We take a deposit to hold an RV for rental threw our website. We do not process the card information, our site links to a gateway (Autorize,net).

When a customer arrives to pick-up the RV we take an imprint of the card for the deposit and swipe the card through a terminal connected by dial-up phone. No card data is stored in a computer. The imprint is saved in a safe until the renter returns at which time a charge is entered (if damaged) or it is given to the customer to distroy.

What level and type are we and do we need to comply with PCI?

Terry, Merchants are required (by all payment brands) to be PCI-DSS compliant if they handle payment cards.

The PCI SAQ you would fill out depends on where the card information is being collected. Even if it’s not processed immediately, if the card is initially collected via your own web site (meaning the card is entered on a merchant-controlled web site), then you would need to complete SAQ C.

If the card is initially collected only via an Authorize.net web site, then you would need to complete SAQ A. Otherwise, all stand-alone terminal or imprint-only merchants would need to complete SAQ B. I'd recommend you visit https://www.pcisecuritystandards.org/saq/instructions_dss.shtml#instructions for details on the SAQ’s so you can determine which SAQ you would be required to complete.

I'm struggling with which SAQ I need to take. How do I get a better idea of what SAQ to take?

Jim, Visit https://www.pcisecuritystandards.org/saq/instructions_dss.shtml#instructions for details on the SAQ’s so you can determine which SAQ you would be required to complete.

Good article, and nice blog on !, I will come back again to read more about . Its worthy as well as very important information that gives insight on this subject. You are doing great job to sharing it.

I am working with a federal customer who will partner with Pay.Gov (all PCI DSS certified). Our application will *not* handle any credit card or ACH information. We are passing off to Pay.Gov for all payment processes. However we do have a call center which will be taking credit card and ACH information over the phone. The call center operators all have clearances and back ground checks complete. That said, I think based on our volume that we are a Level 4 and we need to complete SAQ A, but I want to double check that we need to do that at all since we are pushing all storage of credit card, ACH information to Pay.Gov. Any comments or suggestions welcome!

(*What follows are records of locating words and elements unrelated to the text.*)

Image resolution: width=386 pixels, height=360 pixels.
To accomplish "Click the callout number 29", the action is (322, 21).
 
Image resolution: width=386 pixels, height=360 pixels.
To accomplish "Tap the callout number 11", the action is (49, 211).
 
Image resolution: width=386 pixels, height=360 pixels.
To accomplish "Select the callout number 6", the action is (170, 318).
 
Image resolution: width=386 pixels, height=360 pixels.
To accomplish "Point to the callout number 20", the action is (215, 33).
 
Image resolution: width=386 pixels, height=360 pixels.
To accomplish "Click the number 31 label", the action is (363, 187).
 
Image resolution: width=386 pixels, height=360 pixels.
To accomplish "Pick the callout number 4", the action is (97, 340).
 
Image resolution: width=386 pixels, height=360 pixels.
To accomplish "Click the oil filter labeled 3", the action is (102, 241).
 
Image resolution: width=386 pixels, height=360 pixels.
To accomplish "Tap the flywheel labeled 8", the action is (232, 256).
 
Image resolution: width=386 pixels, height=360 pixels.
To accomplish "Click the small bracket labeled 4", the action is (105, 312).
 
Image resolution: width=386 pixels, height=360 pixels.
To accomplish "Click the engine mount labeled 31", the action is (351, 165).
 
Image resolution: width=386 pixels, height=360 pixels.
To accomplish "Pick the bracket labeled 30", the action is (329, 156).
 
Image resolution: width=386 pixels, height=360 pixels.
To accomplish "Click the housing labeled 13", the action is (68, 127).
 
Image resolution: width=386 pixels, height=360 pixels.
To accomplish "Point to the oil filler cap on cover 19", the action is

Bill, thank you for your comment. Based on the information you gave, it sounds like you are taking the correct steps to ensure that all compliance requirements are being met. It appears you may need to complete the SAQ A if you are receiving card data over the phone, since the physical card won't be present. Even though you are using a third-party to store your credit card data, it may be best to complete the SAQ since credit card information is being handled and transferred.

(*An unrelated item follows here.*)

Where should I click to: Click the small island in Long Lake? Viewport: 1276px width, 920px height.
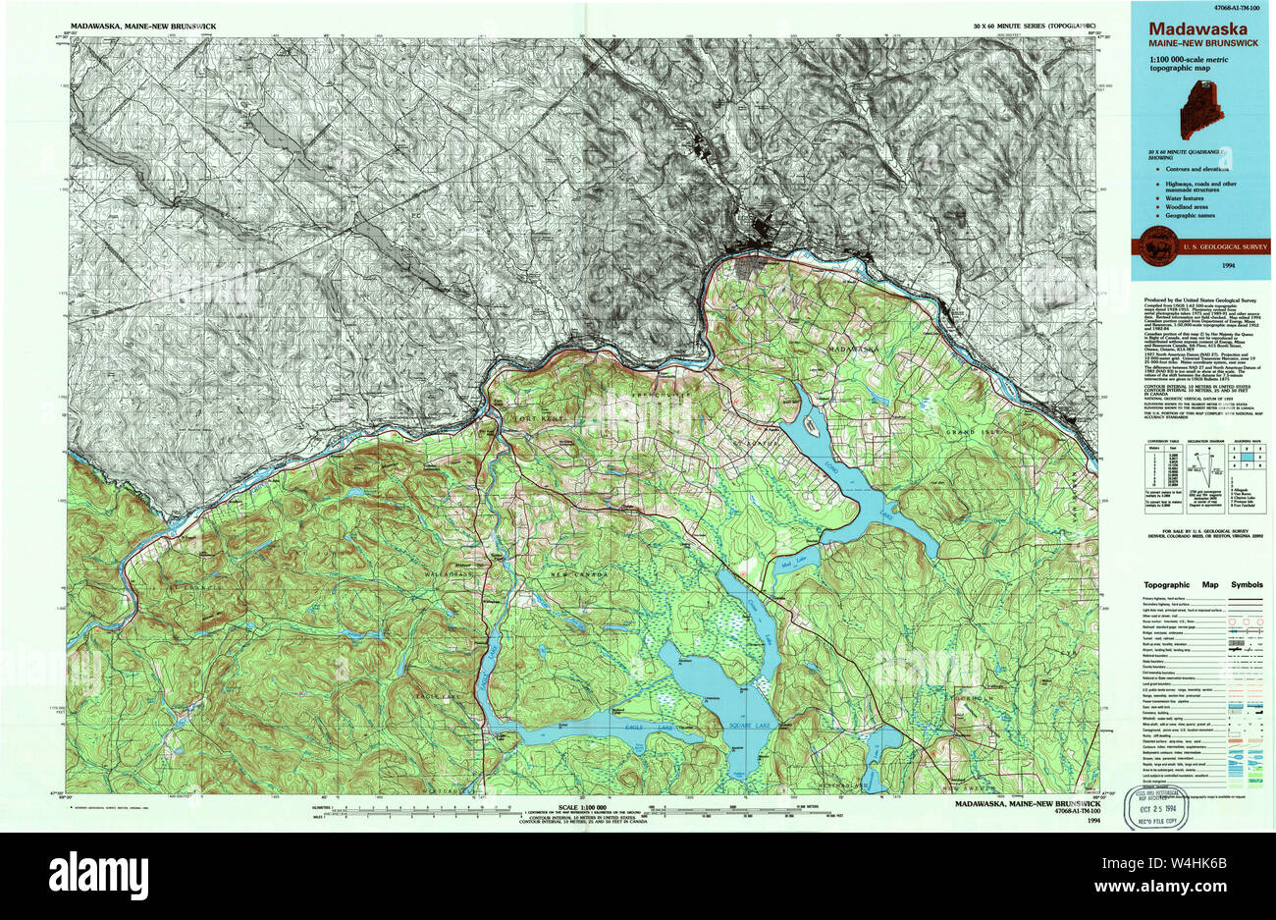click(813, 425)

You may consider consulting a QSA to make sure that you are in fact taking the proper steps to address their compliance requirements. Please feel free to contact us with any further questions.

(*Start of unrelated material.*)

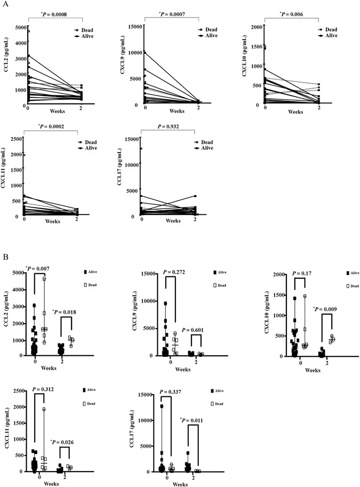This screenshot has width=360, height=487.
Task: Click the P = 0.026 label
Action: pyautogui.click(x=66, y=427)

I am completing a SAQ D and see reference to an attestation of compliance. Is it requred that this attestation be performed by a 3rd party or can an individual within a company perform this attestation?

Hi Joe,

This is a great question. It’s the responsibility of the merchant to sign this document to confirm they are compliant. Other entities, such as a QSA, can help them through the process (and Part 1 allows the merchant to provide QSA information), but someone within the merchant organization should ultimately sign off (Part 3b) on the merchant version of AOC D.

I hope this helps answer your question.